**Recorded information:**
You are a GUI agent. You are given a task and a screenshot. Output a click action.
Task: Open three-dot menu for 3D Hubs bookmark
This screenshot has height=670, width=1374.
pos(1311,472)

* * *

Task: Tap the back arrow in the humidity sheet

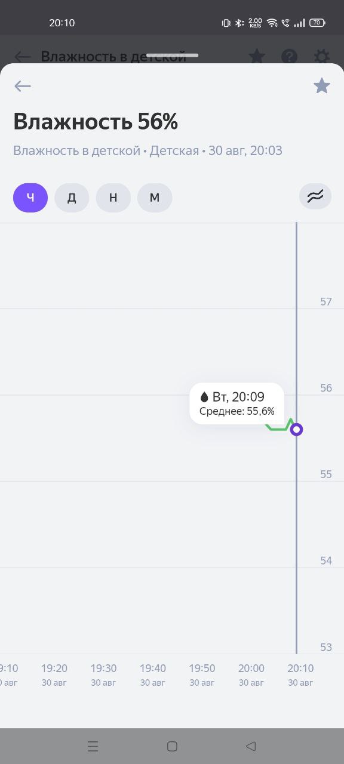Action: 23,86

**What you have to do:** Please show every line of the records above that contains the word "screenshot", treating upper and lower case as different.

**Expected output:**
You are a GUI agent. You are given a task and a screenshot. Output a click action.
This screenshot has height=670, width=1374.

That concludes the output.